From the root point of view, it is certainly not correct to compare two (very) different root versions, but for me the interest is to compare the timing behaviour between steps CMSSW/“reading AOD open data files” and root/“reading root files derived from open data” so that we can eventually advise users for these two typical steps in the analysi process. For the first step, we are tied to the old version (because of old data) but for the second step more recent root version can be used.

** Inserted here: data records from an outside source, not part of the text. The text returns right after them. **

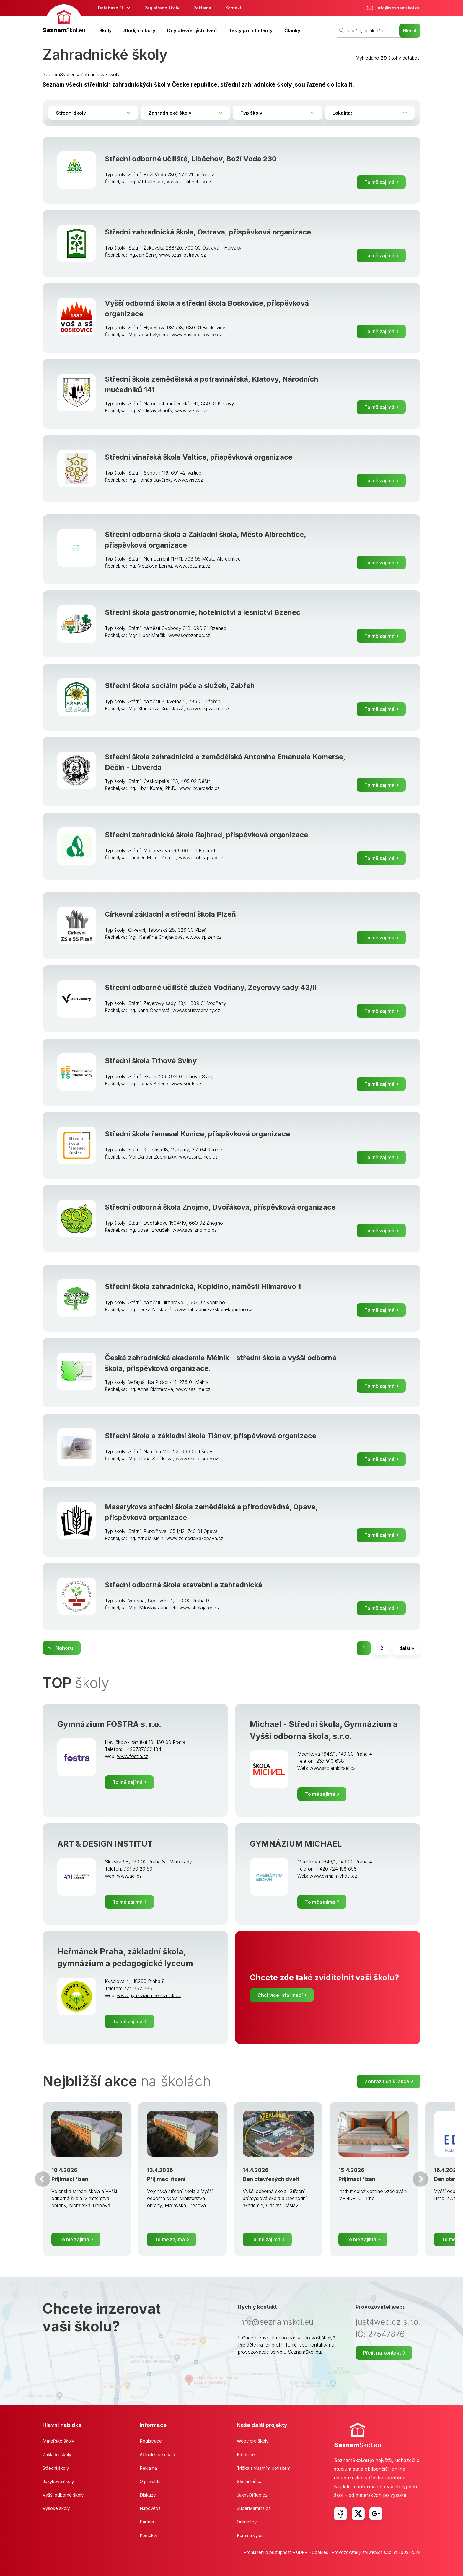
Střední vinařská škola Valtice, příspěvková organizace (198, 457)
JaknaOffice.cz (252, 2495)
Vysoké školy (56, 2508)
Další (420, 2179)
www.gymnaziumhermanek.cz (149, 1995)
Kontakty (148, 2535)
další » (406, 1648)
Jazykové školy (58, 2481)
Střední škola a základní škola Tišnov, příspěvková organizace (210, 1435)
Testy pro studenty (251, 30)
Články (292, 30)
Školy (105, 30)
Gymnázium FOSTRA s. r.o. (109, 1724)
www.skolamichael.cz (332, 1768)
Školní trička (249, 2481)
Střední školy (56, 2468)
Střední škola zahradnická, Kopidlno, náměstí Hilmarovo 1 (203, 1286)
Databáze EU (111, 7)
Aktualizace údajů (157, 2454)
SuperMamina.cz (254, 2508)
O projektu (150, 2481)
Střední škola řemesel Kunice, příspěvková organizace (197, 1134)
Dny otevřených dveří (192, 30)
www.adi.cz (129, 1876)
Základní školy (57, 2454)
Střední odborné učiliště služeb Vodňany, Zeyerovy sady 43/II (211, 987)
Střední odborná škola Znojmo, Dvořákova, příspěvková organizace (220, 1207)
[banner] (64, 19)
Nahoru (64, 1648)
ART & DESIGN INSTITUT (105, 1844)
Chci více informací (280, 1995)
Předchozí (42, 2179)
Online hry (247, 2522)
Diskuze (148, 2495)
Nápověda (150, 2508)
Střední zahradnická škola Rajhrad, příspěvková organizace (206, 834)
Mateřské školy (58, 2441)
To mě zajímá (379, 182)
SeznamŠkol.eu (59, 74)
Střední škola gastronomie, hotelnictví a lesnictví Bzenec (202, 612)
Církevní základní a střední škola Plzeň (170, 914)
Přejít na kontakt (382, 2353)
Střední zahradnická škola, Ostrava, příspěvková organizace (208, 232)
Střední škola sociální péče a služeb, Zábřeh (180, 685)
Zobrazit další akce (387, 2081)
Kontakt (233, 7)
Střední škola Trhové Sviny (151, 1060)
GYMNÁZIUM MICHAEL (296, 1844)
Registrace (151, 2441)
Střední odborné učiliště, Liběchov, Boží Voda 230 (191, 158)
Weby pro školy (252, 2441)
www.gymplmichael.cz (333, 1876)
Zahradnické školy (100, 74)
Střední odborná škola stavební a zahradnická (183, 1585)
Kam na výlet (250, 2535)
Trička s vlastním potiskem (264, 2468)
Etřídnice (246, 2454)
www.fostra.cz (132, 1756)
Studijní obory (139, 30)
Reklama (202, 7)
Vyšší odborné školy (63, 2495)
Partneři (148, 2522)
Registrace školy (161, 7)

And mainly I’m just curious to see this, and, if it is a matter of root versions, it is good to see that
more recent version behaves better in that sense :slightly_smiling_face:

Best, Kati

HI Axel,

I realize indeed that there quite a many factors here:

  • the code (embedded in CMSSW vs plain root)
  • the data format (AOD with CMS-specific classes vs plain root)
  • the data format “usage” (picking a small part of a big event content vs using all of a small event content
  • the root version (old vs more recent) which I did not think of even if obvious, thanks for pointing that out :smiley:

I have not mirrored the files, but I tested whether transferring first the AOD files to a disk storage connected to the GKE cluster and then reading them locally from a mounted volume makes difference. In this case, the AOD job run at the same speed compared to reading from CERN to a GKE cluster in Zürich. I believe this must indicate something :thinking: … The files were not at the same node running the job but on a separate storage disk. I also tried this with the second step and I observed the same, but I will need to verify the timing for my test job (which is not the full analysis step).

Best, Kati

Thanks, Kati!

So IIUC the timing is (to first order) not affected by the “distance” of the ROOT files? Good! If so: good luck hunting :wink: And indeed it’s good to hear that ROOT does a good job even with remote access - but again, we will further improve this, quite dramatically so, actually, to further reduce the slope of your second plot.

As the processing time should be the same for all locations, your job in Sao Paolo spent 120/140 = 85% in waiting. So there’s a fair chance that just calling gSystem->Backtrace() after 60 minutes should indicate what’s being waited for.

Cheers, Axel.

This topic was automatically closed 14 days after the last reply. New replies are no longer allowed.